- **Written exercise**:
Please count how many lines in the material below contain the string "service", and reply with only that number.
BEGIN Data for this exercise
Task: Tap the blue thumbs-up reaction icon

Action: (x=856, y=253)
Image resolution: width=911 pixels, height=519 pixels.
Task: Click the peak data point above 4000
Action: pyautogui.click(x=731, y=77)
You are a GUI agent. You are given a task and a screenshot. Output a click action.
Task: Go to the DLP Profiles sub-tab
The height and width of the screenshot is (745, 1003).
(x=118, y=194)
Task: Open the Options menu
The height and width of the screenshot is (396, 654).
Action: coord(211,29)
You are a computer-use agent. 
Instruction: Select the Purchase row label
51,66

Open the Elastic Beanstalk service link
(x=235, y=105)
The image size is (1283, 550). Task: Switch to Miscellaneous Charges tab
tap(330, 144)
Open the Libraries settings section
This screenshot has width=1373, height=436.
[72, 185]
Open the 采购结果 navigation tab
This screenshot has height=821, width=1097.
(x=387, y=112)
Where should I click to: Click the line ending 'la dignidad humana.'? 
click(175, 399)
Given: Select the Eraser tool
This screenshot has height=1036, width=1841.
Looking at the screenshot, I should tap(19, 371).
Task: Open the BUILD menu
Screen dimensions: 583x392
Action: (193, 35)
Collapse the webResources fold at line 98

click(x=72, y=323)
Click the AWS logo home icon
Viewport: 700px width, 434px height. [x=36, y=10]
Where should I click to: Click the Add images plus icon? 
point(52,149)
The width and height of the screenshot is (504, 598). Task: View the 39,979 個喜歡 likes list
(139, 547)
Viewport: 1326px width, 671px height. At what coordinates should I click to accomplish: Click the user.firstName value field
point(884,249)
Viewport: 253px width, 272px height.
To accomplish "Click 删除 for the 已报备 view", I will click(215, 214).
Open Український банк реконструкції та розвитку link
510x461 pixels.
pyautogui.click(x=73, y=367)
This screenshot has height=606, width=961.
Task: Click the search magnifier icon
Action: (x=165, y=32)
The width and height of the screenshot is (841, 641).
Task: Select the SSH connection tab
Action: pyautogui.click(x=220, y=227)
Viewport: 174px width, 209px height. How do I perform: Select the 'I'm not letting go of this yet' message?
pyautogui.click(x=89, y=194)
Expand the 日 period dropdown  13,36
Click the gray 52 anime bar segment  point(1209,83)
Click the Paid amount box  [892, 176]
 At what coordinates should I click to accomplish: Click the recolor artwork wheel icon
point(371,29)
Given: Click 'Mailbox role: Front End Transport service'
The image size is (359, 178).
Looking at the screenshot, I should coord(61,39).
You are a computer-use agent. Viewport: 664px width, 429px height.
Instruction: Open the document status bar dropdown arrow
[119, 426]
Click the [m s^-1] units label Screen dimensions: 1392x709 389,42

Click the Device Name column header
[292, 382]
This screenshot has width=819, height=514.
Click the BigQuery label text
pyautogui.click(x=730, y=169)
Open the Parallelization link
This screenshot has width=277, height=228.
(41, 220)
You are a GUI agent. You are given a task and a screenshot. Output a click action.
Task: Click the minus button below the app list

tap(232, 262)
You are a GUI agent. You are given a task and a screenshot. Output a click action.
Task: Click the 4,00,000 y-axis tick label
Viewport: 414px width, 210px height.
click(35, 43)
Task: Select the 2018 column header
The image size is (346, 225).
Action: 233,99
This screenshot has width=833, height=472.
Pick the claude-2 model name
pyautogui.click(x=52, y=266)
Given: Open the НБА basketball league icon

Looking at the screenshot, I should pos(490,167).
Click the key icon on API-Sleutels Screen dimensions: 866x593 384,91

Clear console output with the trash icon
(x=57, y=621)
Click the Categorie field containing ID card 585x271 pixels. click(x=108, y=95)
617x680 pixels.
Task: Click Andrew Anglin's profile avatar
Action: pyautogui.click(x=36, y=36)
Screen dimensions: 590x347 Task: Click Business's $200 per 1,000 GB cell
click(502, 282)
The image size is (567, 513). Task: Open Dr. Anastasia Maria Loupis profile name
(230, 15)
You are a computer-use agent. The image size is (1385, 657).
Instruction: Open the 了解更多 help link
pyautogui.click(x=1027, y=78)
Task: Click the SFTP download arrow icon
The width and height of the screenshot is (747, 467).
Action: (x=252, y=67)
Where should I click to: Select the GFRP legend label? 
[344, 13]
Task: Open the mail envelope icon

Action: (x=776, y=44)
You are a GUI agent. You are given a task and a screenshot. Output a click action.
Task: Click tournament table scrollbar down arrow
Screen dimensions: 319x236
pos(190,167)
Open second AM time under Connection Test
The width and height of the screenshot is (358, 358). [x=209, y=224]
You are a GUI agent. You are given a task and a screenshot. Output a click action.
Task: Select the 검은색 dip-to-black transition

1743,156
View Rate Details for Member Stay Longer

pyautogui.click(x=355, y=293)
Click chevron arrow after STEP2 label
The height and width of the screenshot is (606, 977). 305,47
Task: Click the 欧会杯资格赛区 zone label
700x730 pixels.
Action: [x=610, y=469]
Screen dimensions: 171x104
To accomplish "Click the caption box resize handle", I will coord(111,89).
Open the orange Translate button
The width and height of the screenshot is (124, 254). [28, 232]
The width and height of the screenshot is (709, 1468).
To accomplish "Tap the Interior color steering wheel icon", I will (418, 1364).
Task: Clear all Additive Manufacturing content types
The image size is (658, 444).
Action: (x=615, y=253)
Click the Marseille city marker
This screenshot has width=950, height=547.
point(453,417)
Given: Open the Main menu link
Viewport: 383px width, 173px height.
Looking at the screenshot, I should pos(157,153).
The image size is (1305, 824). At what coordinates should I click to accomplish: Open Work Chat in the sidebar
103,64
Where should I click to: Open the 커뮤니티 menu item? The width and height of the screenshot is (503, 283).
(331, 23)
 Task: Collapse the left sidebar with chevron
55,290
END Data for this exercise
- **Final result**:
2